►

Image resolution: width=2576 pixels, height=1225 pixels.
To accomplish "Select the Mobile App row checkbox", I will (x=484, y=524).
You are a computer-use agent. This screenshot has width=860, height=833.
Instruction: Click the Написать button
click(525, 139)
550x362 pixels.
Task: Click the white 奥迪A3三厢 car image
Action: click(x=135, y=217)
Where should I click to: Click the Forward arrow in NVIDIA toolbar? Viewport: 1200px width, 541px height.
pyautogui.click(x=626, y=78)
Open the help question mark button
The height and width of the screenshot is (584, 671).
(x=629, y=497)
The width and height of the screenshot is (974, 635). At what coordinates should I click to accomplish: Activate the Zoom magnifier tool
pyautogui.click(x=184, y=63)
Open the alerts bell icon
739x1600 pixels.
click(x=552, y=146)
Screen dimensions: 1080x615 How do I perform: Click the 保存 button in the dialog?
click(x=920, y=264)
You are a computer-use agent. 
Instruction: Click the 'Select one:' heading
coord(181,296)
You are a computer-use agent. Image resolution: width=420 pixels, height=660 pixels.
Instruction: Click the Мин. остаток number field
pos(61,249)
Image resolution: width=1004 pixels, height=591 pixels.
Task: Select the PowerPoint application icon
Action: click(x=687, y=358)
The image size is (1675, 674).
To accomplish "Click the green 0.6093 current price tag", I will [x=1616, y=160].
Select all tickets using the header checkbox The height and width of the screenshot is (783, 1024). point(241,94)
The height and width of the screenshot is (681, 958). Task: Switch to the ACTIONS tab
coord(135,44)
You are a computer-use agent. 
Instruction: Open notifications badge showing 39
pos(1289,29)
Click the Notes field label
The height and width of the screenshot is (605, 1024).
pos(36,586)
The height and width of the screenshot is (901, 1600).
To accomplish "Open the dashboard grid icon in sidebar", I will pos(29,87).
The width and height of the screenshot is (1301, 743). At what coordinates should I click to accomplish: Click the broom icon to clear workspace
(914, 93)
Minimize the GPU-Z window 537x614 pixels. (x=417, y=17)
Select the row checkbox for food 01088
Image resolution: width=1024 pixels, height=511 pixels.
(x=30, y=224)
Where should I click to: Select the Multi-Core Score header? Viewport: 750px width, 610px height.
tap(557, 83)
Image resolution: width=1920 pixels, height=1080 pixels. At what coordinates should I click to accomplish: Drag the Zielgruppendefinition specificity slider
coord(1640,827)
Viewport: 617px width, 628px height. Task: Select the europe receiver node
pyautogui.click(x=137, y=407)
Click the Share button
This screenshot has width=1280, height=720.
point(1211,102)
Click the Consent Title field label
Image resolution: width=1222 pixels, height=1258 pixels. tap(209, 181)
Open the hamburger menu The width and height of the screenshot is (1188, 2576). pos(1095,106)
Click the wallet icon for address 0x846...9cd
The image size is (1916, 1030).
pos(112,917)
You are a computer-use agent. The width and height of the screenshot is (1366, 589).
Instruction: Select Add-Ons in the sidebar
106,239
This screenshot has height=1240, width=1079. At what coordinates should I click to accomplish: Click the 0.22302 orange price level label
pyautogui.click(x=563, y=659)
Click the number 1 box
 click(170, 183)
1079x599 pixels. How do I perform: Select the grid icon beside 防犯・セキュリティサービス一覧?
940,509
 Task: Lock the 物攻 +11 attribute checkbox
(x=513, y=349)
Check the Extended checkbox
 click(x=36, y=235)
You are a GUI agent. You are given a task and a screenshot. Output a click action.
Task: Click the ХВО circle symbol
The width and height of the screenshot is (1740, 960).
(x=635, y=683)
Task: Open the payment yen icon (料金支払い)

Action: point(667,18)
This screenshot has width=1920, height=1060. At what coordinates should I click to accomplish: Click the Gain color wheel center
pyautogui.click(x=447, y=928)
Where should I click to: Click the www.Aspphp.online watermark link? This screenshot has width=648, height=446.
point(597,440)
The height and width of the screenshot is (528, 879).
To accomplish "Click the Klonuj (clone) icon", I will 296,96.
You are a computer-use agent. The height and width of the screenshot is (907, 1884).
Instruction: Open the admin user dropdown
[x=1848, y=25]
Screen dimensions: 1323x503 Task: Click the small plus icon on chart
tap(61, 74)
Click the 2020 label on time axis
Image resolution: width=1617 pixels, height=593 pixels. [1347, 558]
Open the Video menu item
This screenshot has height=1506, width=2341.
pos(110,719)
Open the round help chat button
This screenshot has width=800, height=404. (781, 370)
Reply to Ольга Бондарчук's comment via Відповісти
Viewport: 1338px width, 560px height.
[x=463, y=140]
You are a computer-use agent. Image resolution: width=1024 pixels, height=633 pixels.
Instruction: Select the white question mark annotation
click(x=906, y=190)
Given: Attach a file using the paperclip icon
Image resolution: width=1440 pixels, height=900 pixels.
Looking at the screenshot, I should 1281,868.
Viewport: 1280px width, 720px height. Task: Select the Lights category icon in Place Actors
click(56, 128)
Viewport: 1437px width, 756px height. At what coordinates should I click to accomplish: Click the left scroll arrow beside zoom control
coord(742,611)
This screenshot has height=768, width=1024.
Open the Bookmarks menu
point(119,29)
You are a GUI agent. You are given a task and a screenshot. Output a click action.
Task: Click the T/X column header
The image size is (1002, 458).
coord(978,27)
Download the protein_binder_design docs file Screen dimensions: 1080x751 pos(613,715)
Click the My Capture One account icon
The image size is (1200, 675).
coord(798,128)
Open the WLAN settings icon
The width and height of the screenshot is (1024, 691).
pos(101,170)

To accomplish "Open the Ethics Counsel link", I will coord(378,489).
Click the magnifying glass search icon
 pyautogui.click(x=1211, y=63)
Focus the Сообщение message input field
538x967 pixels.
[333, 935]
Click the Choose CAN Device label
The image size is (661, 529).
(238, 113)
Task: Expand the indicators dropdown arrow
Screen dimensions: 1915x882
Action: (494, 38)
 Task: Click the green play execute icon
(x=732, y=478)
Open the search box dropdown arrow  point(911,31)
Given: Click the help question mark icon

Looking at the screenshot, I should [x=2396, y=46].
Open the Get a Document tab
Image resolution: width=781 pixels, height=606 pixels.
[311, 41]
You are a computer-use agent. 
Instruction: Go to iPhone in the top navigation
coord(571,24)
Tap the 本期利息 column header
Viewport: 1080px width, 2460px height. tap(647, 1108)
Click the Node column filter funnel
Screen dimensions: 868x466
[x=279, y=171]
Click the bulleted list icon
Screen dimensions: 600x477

◄

> [WHAT IS EXPECTED] Print out all the entries precisely as written.

> [RESULT OF THE EXERCISE]
Image resolution: width=2576 pixels, height=1225 pixels.
To accomplish "Select the Mobile App row checkbox", I will (x=484, y=524).
You are a computer-use agent. This screenshot has width=860, height=833.
Instruction: Click the Написать button
click(525, 139)
550x362 pixels.
Task: Click the white 奥迪A3三厢 car image
Action: click(x=135, y=217)
Where should I click to: Click the Forward arrow in NVIDIA toolbar? Viewport: 1200px width, 541px height.
pyautogui.click(x=626, y=78)
Open the help question mark button
The height and width of the screenshot is (584, 671).
(x=629, y=497)
The width and height of the screenshot is (974, 635). At what coordinates should I click to accomplish: Activate the Zoom magnifier tool
pyautogui.click(x=184, y=63)
Open the alerts bell icon
739x1600 pixels.
click(x=552, y=146)
Screen dimensions: 1080x615 How do I perform: Click the 保存 button in the dialog?
click(x=920, y=264)
You are a computer-use agent. 
Instruction: Click the 'Select one:' heading
coord(181,296)
You are a computer-use agent. Image resolution: width=420 pixels, height=660 pixels.
Instruction: Click the Мин. остаток number field
pos(61,249)
Image resolution: width=1004 pixels, height=591 pixels.
Task: Select the PowerPoint application icon
Action: click(x=687, y=358)
The image size is (1675, 674).
To accomplish "Click the green 0.6093 current price tag", I will [x=1616, y=160].
Select all tickets using the header checkbox The height and width of the screenshot is (783, 1024). point(241,94)
The height and width of the screenshot is (681, 958). Task: Switch to the ACTIONS tab
coord(135,44)
You are a computer-use agent. 
Instruction: Open notifications badge showing 39
pos(1289,29)
Click the Notes field label
The height and width of the screenshot is (605, 1024).
pos(36,586)
The height and width of the screenshot is (901, 1600).
To accomplish "Open the dashboard grid icon in sidebar", I will pos(29,87).
The width and height of the screenshot is (1301, 743). At what coordinates should I click to accomplish: Click the broom icon to clear workspace
(914, 93)
Minimize the GPU-Z window 537x614 pixels. (x=417, y=17)
Select the row checkbox for food 01088
Image resolution: width=1024 pixels, height=511 pixels.
(x=30, y=224)
Where should I click to: Select the Multi-Core Score header? Viewport: 750px width, 610px height.
tap(557, 83)
Image resolution: width=1920 pixels, height=1080 pixels. At what coordinates should I click to accomplish: Drag the Zielgruppendefinition specificity slider
coord(1640,827)
Viewport: 617px width, 628px height. Task: Select the europe receiver node
pyautogui.click(x=137, y=407)
Click the Share button
This screenshot has width=1280, height=720.
point(1211,102)
Click the Consent Title field label
Image resolution: width=1222 pixels, height=1258 pixels. tap(209, 181)
Open the hamburger menu The width and height of the screenshot is (1188, 2576). pos(1095,106)
Click the wallet icon for address 0x846...9cd
The image size is (1916, 1030).
pos(112,917)
You are a computer-use agent. The width and height of the screenshot is (1366, 589).
Instruction: Select Add-Ons in the sidebar
106,239
This screenshot has height=1240, width=1079. At what coordinates should I click to accomplish: Click the 0.22302 orange price level label
pyautogui.click(x=563, y=659)
Click the number 1 box
 click(170, 183)
1079x599 pixels. How do I perform: Select the grid icon beside 防犯・セキュリティサービス一覧?
940,509
 Task: Lock the 物攻 +11 attribute checkbox
(x=513, y=349)
Check the Extended checkbox
 click(x=36, y=235)
You are a GUI agent. You are given a task and a screenshot. Output a click action.
Task: Click the ХВО circle symbol
The width and height of the screenshot is (1740, 960).
(x=635, y=683)
Task: Open the payment yen icon (料金支払い)

Action: point(667,18)
This screenshot has width=1920, height=1060. At what coordinates should I click to accomplish: Click the Gain color wheel center
pyautogui.click(x=447, y=928)
Where should I click to: Click the www.Aspphp.online watermark link? This screenshot has width=648, height=446.
point(597,440)
The height and width of the screenshot is (528, 879).
To accomplish "Click the Klonuj (clone) icon", I will 296,96.
You are a computer-use agent. The height and width of the screenshot is (907, 1884).
Instruction: Open the admin user dropdown
[x=1848, y=25]
Screen dimensions: 1323x503 Task: Click the small plus icon on chart
tap(61, 74)
Click the 2020 label on time axis
Image resolution: width=1617 pixels, height=593 pixels. [1347, 558]
Open the Video menu item
This screenshot has height=1506, width=2341.
pos(110,719)
Open the round help chat button
This screenshot has width=800, height=404. (781, 370)
Reply to Ольга Бондарчук's comment via Відповісти
Viewport: 1338px width, 560px height.
[x=463, y=140]
You are a computer-use agent. Image resolution: width=1024 pixels, height=633 pixels.
Instruction: Select the white question mark annotation
click(x=906, y=190)
Given: Attach a file using the paperclip icon
Image resolution: width=1440 pixels, height=900 pixels.
Looking at the screenshot, I should 1281,868.
Viewport: 1280px width, 720px height. Task: Select the Lights category icon in Place Actors
click(56, 128)
Viewport: 1437px width, 756px height. At what coordinates should I click to accomplish: Click the left scroll arrow beside zoom control
coord(742,611)
This screenshot has height=768, width=1024.
Open the Bookmarks menu
point(119,29)
You are a GUI agent. You are given a task and a screenshot. Output a click action.
Task: Click the T/X column header
The image size is (1002, 458).
coord(978,27)
Download the protein_binder_design docs file Screen dimensions: 1080x751 pos(613,715)
Click the My Capture One account icon
The image size is (1200, 675).
coord(798,128)
Open the WLAN settings icon
The width and height of the screenshot is (1024, 691).
pos(101,170)

To accomplish "Open the Ethics Counsel link", I will coord(378,489).
Click the magnifying glass search icon
 pyautogui.click(x=1211, y=63)
Focus the Сообщение message input field
538x967 pixels.
[333, 935]
Click the Choose CAN Device label
The image size is (661, 529).
(238, 113)
Task: Expand the indicators dropdown arrow
Screen dimensions: 1915x882
Action: (494, 38)
 Task: Click the green play execute icon
(x=732, y=478)
Open the search box dropdown arrow  point(911,31)
Given: Click the help question mark icon

Looking at the screenshot, I should [x=2396, y=46].
Open the Get a Document tab
Image resolution: width=781 pixels, height=606 pixels.
[311, 41]
You are a computer-use agent. 
Instruction: Go to iPhone in the top navigation
coord(571,24)
Tap the 本期利息 column header
Viewport: 1080px width, 2460px height. tap(647, 1108)
Click the Node column filter funnel
Screen dimensions: 868x466
[x=279, y=171]
Click the bulleted list icon
Screen dimensions: 600x477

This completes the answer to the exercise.